Exercise instructions —
Go through the entries below from the first line and output each one exactly, up to and including the line with "is (2576, 1066).".

(Items from a data source)
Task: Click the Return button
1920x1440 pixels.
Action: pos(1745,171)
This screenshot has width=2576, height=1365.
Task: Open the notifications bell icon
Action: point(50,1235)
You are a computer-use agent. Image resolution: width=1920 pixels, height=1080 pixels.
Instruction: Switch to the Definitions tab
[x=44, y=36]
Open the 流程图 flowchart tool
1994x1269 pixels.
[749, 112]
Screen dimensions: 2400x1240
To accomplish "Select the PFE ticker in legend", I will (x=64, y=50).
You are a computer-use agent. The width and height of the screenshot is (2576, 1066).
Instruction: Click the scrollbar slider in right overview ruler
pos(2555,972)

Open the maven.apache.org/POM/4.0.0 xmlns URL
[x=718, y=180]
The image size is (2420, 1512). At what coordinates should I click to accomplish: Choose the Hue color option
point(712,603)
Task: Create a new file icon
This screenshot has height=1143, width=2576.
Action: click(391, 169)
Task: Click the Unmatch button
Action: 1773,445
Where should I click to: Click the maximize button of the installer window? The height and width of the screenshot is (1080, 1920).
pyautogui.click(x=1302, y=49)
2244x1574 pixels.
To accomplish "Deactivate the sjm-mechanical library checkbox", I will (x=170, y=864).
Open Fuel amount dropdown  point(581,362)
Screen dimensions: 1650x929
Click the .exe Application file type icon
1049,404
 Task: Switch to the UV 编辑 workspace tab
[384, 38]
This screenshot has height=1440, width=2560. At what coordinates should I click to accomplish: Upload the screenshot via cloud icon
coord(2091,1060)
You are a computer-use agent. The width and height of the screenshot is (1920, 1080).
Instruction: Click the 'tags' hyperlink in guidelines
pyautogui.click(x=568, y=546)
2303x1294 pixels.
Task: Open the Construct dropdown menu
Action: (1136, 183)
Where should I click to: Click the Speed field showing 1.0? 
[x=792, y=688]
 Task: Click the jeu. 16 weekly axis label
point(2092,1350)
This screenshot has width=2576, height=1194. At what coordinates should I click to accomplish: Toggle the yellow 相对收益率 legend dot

Task result —
Task: Click the Return button
1920x1440 pixels.
Action: pos(1745,171)
This screenshot has width=2576, height=1365.
Task: Open the notifications bell icon
Action: point(50,1235)
You are a computer-use agent. Image resolution: width=1920 pixels, height=1080 pixels.
Instruction: Switch to the Definitions tab
[x=44, y=36]
Open the 流程图 flowchart tool
1994x1269 pixels.
[749, 112]
Screen dimensions: 2400x1240
To accomplish "Select the PFE ticker in legend", I will (x=64, y=50).
You are a computer-use agent. The width and height of the screenshot is (2576, 1066).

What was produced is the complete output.